§ **Text block**
● ● ● ●

2 lawyers use 'structured negotiations' to improve access for the disabled
Catching flies with honey is not the default strategy most attorneys use to resolve disputes. But Lainey Feingold and Linda Dardarian, both longtime California advocacy lawyers, have worked out a method that avoids conflict, costly litigation and protracted time in court—while still yielding beneficial results for their clients.
The process they call “structured negotiations” has been used mainly to achieve improved access for the blind, including ATM machines that talk, websites embedded with code to decipher text and photos, and tactile point-of-sale devices in grocery stores.
Structured negotiations differ from mediation and other forms of alternative dispute resolution because typically no third party is involved. Instead, both sides collaborate closely as a team to solve a problem.
“Here’s an alternative method for resolving a claim that has its own structure,” Feingold says. “It doesn’t have civil procedure, but it has a structure that’s serious.”
The process often begins when a deficiency is spotted in some mainstream application—often technical in nature—that renders it inaccessible or cumbersome for some population of users. A demand letter is then sent to decision-makers at the sponsoring corporation or other organization in lieu of a complaint.
“It’s a very tricky letter to write because you want people to engage without getting too defensive,” says Feingold, noting that patience is essential. It takes time, she says, to get buy-in on the process; once that happens, an alliance is formed and both sides tackle the issue together.
Feingold and Dardarian have been jointly working on disability issues using this approach since 1994. It was then that they first deployed structured negotiations to persuade several U.S. banks that their early ATMs needed to be reconfigured to offer blind customers access by incorporating interactive audio prompts, among other features. They backed their claim with the newly enacted Americans with Disabilities Act.

● ● ● ●

§ **Data section**

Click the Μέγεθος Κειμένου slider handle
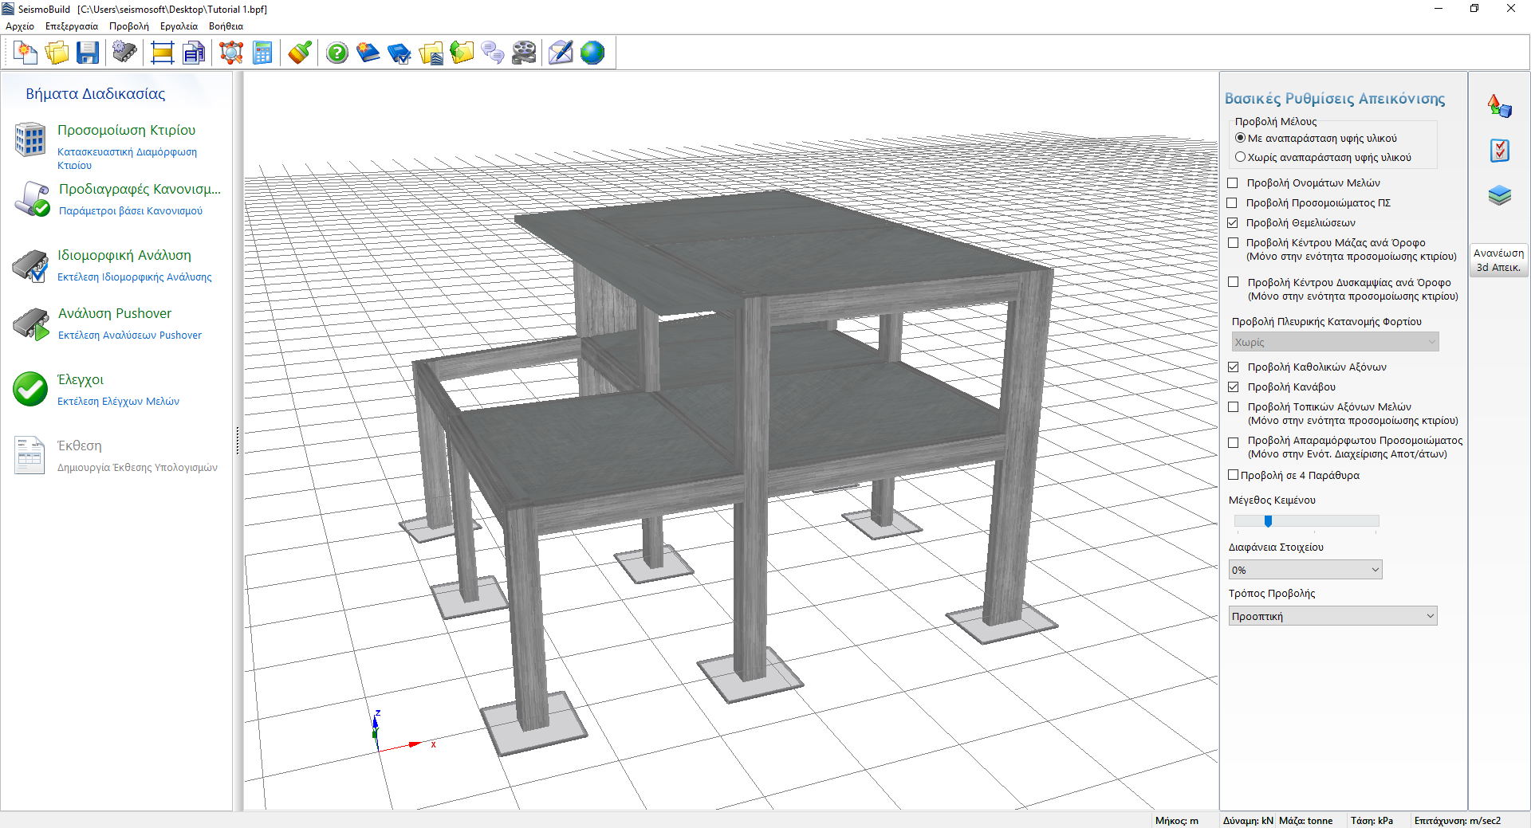Viewport: 1531px width, 828px height. pyautogui.click(x=1268, y=521)
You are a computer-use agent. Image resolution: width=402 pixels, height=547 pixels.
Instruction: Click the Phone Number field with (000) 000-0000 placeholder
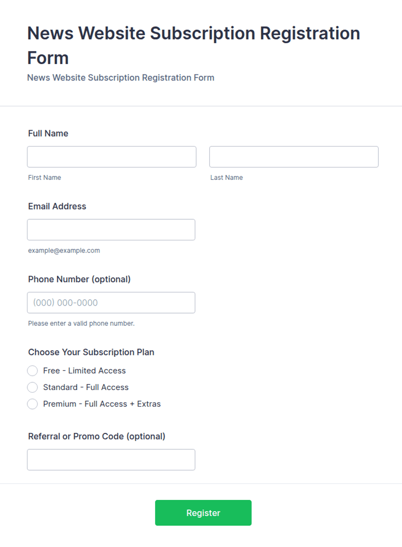tap(111, 303)
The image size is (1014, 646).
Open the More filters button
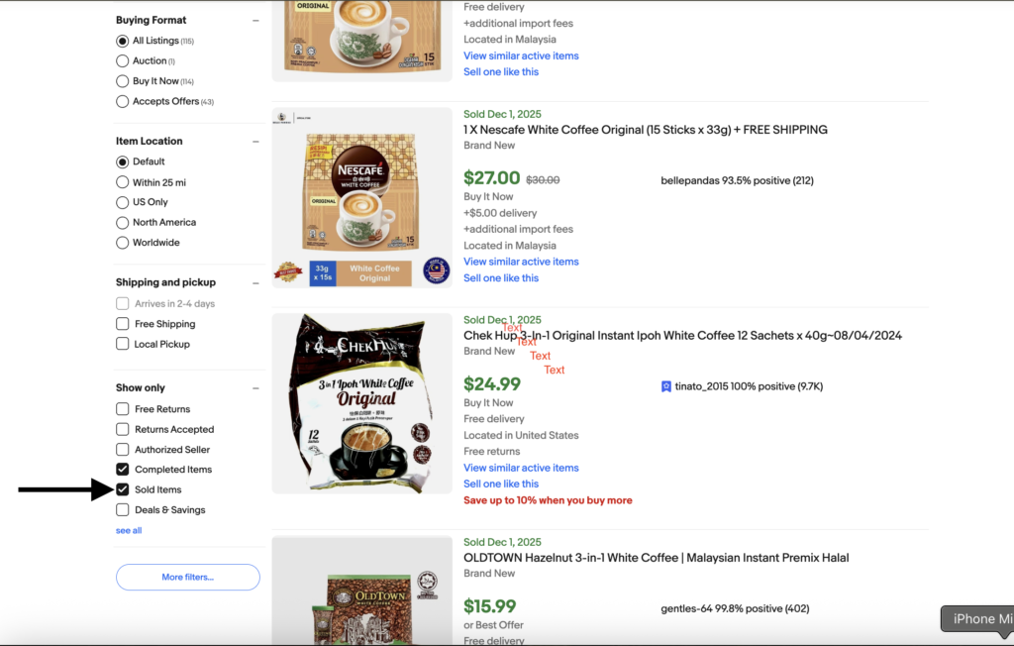click(188, 577)
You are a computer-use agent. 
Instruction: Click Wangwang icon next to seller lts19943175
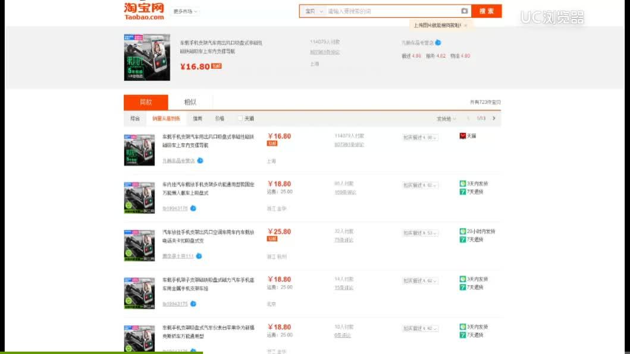coord(193,208)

● ● ● ●

§ **Task A**
According to the structured negotiations article, since what year have Feingold and Dardarian been jointly working on disability issues with this approach?
§ **Task B**
Please carry on the article about structured negotiations past its final sentence.

§ **Written reply A**
Since 1994.

§ **Written reply B**
“With a win-win solution, it would be better for everybody,” Dardarian says, adding: “It would take a noncontentious approach to come up with something really cutting-edge.”
She was amazed by the level of sensitive information available to her side once collaboration began. The lawyers, and representatives from the blind community, participated at a technology lab at a major bank, where they were active in the development process for the new technology.
“For a bank to welcome us—the side that in litigation would be their adversary—into that environment, it just really showed the level of trust,” she recalls. “These are the types of things that would never happen in litigation.”
FOCUS ON SOLUTION
Bill Raymond, former head of ATM services for Bank of America, recalls that structured negotiations with his bank were completed in less than six months in the talking-ATM matter. And all the while, he says, the plaintiffs were focused on a tangible outcome, not monetary relief.
“They wanted to make ATMs available, to use ATMs as an example to other industries within the U.S.,” he says. “How can we make this happen in a reasonable way?” Because the parties worked cooperatively, the bank had the latitude to implement the new technology for its 12,000 existing ATMs in a cost-effective way, he says.
Dardarian and Feingold have since procured settlement agreements from some major organizations: Trader Joe’s, Target and other retailers for improved point-of-sale devices; Major League Baseball for Web access to games; and the University of California San Francisco Medical Center to improve accessibility for patients, among others. Their fees, Dardarian says, are determined by the lodestar method and paid by the corporations or groups they negotiated with.
Economic considerations may be one reason structured negotiations and other peaceful methods of settling legal disputes are catching on, says J. Kim Wright, a world-traveling attorney who studies integrative law, the practice of using the law to solve problems without confrontation.
“What Lainey and Linda are doing is fascinating to me,” she says, adding that the process may have application in other areas of law as well. “Everybody thinks you have to litigate to do the kind of work they’re doing,” Wright says. “We’re trained as lawyers to split the hairs and point out the differences rather than where we might agree.”